United States Supreme Court Building. Image by Mark Thomas from Pixabay.
David DeCosse (@daviddecosse) is the director of religious and Catholic ethics at the Markkula Center for Applied Ethics, and is a regular commentator at National Catholic Reporter. Views are his own.
As I listened to the oral arguments on April 25 on the Trump immunity case before the United States Supreme Court, I thought for a moment that I had come across a new game: Who can create the most artful hypothetical?
The winner of this game might be the one who tosses out the hypothetical that nails down the perfect line between a president’s official (i.e., can’t be prosecuted) and private (i.e., can be prosecuted) acts and thus lays the groundwork for a utopian “rule for the ages” that was the apparent goal of the hearing for Justice Neil Gorsuch.
Or the winner of this game might be the one who comes up with the hypothetical that has as little as possible to do with the distracting details of the case but that nevertheless miraculously will resolve all future immunity cases in a coming dystopian future.

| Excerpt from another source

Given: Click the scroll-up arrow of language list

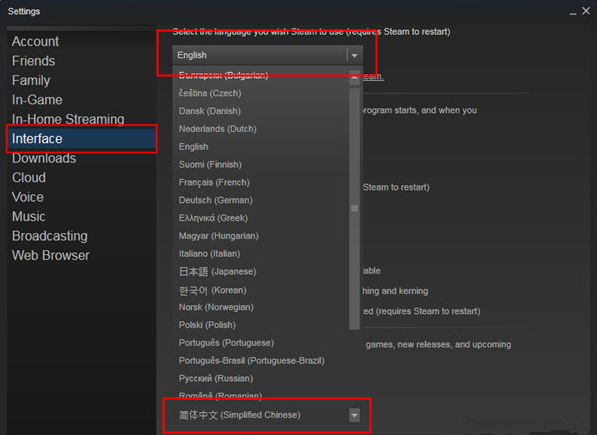Looking at the screenshot, I should click(x=354, y=77).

In this game, the actual Trump case before the court was all but irrelevant. And, as a number of justices made clear, if you didn't understand that, you didn't get why it’s such a monumental deal to prosecute a president for violations of criminal law in a country founded on the idea that no one including the president is above the law. In any case, Justice Samuel Alito made it clear that the case before the court was a distraction. As he put it during the hearing, “I’m not talking about the facts of this case.”
I’m not a lawyer and I understand that hypotheticals can be the lifeblood of the law. But hypotheticals can also be a clever way to avoid the plain truth of what’s staring you in the face. Most of the conservative justices in the case were guilty of precisely such avoidance. We’ll know in their final decision how much that will cost us. And it could be a great deal.
As a matter of justice, similar situations should be treated similarly. Hypotheticals allow us to think about whether one situation is similar to another or if important differences point toward the need for different treatment.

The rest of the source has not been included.